If you want to read the rest then do so at the Independent's site.

Sunday, August 20, 2017

Tickled at Taste

Sure, we all love the quiet, the chance to pass far from the crush, the hope there's some land and air that's ours, as much as moments are. Small towns. Hurrah! But if I told you I wanted to take you to dinner, you'd hope to hop into your hyperspace machine and head to the big city, figuring you need that cosmopolitan edge, that sense of happening, of buzz. Small towns we go to for a sense of zzz.

Unless, it seems, that small town is Plymouth, up in California's Gold Country. For we had the lucky chance to go to the very tasty Taste recently, where the food would make any city chef proud, the service was a proper mix of professional and pleasant that city waitstaff, busy for their break in whatever their real business is, sometimes can't be bothered to accomplish, and the setting was country chic without any need for quotation marks or excuses.
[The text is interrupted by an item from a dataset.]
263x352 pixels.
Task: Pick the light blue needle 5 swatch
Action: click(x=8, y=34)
Plus parking is easy and we were able to walk in at 7:30 pm on a Friday night without reservations!

Since it seemed every table around us was doing it, we opted to split a serving of the appetizer mushroom cigars (see the photo above), phyllo wrapping crimini, shiitake, oyster mushrooms, fresh herbs, with the cigar than perpendicularly posted onto your plate with a dab of mashed potato. Needless to say, there's a reason the photo is of my plate in the middle of getting devoured, as I forgot my journalistic duty just wanting to chow down. Earthy goodness.
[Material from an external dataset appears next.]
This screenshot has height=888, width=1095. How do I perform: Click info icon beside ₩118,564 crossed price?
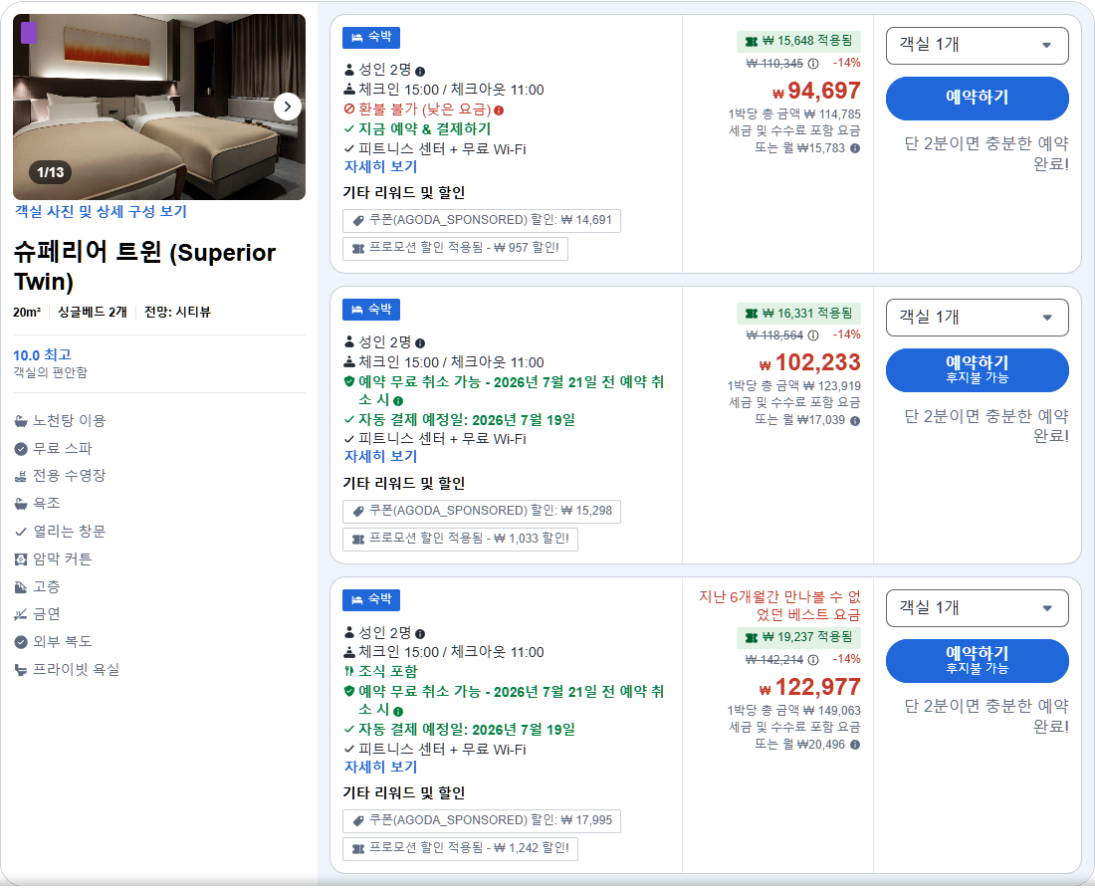pos(813,335)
Then, I ordered my main doing the opposite thing--checking out the sides of the dish and then letting the protein slab be a sort of surprise. Here's what caught my eye: Up Country Farms shishito peppers, grilled peaches, house made chorizo, cornbread crouton. Sounded like summer in a place that knew what summer is at its best. That yumminess sat around a Beeler Farms pork chop, cooked a bit more medium than I would have ordered, but I would have been wrong, in this case. So moist, with some good crispiness, too. And, they didn't do that death by piggie product thing that happens so often when you order chops--there was plenty to eat, but I didn't feel like I had bought my next two evening's dinners, too.
Chryss wound up with Ora King Salmon with roasted marble potato, haricot vert, butter toasted almonds, whole grain mustard beurre blanc that knew exactly where to draw the mustard line, a dish with classic roots and contemporary delivery. I say wound up, as she hoped to order the local trout special, but it got bought out between her order getting taken and the chance to fire it. The clever solution? Next to her salmon, Taste gave her all the sides that were to come with the trout, too, so she got the dish fishless. A clever consolation.
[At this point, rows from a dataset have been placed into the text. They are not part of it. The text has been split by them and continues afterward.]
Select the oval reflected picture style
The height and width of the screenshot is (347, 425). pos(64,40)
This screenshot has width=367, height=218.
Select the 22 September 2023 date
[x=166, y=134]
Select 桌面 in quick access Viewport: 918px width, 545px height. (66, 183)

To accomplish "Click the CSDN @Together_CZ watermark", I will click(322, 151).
And while the mains were city-priced ($33 and $35 respectively), that is without having to add to the bill buying sides, at least. The wine list, leaning towards Amador County as it should (isn't it nice when restaurants support their local wine country? hint hint), was very fairly priced, though. I couldn't resist one of the by the glass offerings, a 2011 Scherrer Pinot Noir from the Platt Vineyard on the Sonoma Coast that was a mere $12. A bold beauty at low alcohol, it was a perfect match for both the mushrooms and the pork, but what would you expect from Fred Scherrer, who did time as Dehlinger's winemaker.